* **EXCERPT PROVIDED**:
Israel (Izzy) Asper, head of CanWest Global
Communications Corporation, had a dream. It was to leave as
his legacy, not just to his family, or to his country, but
to the whole world, a museum on human rights so people all
over the world could come for inspiration, education and instruction.
This dream is to be realized in 2011.
However, there were a few problems with his
dream. In the first place, as wealthy as he was personally,
with his media empire, which included ownership of the National
Post, the Vancouver Sun, the Ottawa Citizen, the Montreal
Gazette etc., and Global TV; access to his well-funded Asper
Family Foundation; and access to wealthy donors in the private
sector, he still could not begin to raise the funds to cover
the approximately $300 million building costs of the museum.

* **ENTRIES PROVIDED**:
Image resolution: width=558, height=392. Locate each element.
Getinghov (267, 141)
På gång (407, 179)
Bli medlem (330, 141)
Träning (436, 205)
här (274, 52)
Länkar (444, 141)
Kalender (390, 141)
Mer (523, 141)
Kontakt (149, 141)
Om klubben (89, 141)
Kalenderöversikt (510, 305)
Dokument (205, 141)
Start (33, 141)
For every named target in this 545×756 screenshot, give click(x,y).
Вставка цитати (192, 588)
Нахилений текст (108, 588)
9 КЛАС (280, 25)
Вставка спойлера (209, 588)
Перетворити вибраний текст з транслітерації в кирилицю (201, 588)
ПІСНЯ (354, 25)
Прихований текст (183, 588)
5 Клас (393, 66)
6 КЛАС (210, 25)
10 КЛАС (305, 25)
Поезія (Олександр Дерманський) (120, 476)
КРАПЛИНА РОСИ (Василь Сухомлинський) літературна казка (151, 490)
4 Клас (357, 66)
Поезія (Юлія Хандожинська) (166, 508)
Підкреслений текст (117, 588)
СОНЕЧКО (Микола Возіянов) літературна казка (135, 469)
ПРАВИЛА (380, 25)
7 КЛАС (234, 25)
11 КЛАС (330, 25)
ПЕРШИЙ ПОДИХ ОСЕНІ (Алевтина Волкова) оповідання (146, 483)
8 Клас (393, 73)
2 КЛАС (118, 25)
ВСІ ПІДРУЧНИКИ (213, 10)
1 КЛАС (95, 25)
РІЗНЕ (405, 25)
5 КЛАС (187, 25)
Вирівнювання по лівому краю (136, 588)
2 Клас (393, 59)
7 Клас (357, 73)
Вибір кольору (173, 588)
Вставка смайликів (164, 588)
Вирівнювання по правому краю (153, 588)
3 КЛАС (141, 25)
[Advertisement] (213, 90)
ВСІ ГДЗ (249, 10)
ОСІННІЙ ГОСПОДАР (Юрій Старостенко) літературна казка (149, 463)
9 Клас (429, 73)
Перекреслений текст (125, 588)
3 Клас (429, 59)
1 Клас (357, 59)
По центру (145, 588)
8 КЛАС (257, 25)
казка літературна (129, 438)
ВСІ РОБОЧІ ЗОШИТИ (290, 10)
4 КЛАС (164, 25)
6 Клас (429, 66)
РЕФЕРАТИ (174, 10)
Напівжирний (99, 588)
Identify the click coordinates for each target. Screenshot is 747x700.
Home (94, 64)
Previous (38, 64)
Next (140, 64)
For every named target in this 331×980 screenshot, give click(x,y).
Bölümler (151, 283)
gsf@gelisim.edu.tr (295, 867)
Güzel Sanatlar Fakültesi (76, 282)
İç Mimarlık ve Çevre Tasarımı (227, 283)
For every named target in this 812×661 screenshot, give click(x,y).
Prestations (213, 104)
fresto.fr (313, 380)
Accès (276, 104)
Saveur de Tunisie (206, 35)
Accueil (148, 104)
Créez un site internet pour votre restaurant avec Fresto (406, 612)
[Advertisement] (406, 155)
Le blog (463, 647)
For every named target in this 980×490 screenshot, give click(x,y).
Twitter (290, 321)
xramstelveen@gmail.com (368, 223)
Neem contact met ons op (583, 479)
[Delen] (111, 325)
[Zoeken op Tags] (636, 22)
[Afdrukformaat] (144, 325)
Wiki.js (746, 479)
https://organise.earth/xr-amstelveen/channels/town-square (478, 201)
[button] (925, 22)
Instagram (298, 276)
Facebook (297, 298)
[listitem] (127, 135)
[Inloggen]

* **THINGS TO DO**:
A. In the excerpt about Israel Asper's museum, roughly how much was the museum's building cost estimated to be?
B. Write what comes next in the passage on Israel Asper's human rights museum, picking up after its final sentence.

* **RESULTS**:
A. Approximately $300 million.

B.
As well, there were the further annual costs of approximately
$22 million for the maintenance and staffing of the museum.
Mr. Asper died in 2003, but his family took
on his dream: in particular, his daughter Gail Asper. In short
order under Ms. Asper's direction, the proposed human rights
centre received the following grants:
Province of Manitoba - $40 million
City of Winnipeg - $20 million
Asper Foundation - $20 million
CIBC, Royal Bank, Bank of Montreal, Bank of Nova Scotia -
$3.5 million
This funding was still not nearly enough to
get the project off the ground. Fortunately for the dream,
the Liberal government, accurately assessing the museum as
reflecting its own liberal values, announced on April 15,
2005, that a grant for the museum, in the amount of $100 million,
would be provided by the government. The sun seemed to be
shining on the project - that is, until the January, 2006
federal election, when the Conservative government was elected
to power. The Asper family and supporters of the museum held
their collective breaths over whether the Conservative government
would honour the Liberals' pledge to the museum.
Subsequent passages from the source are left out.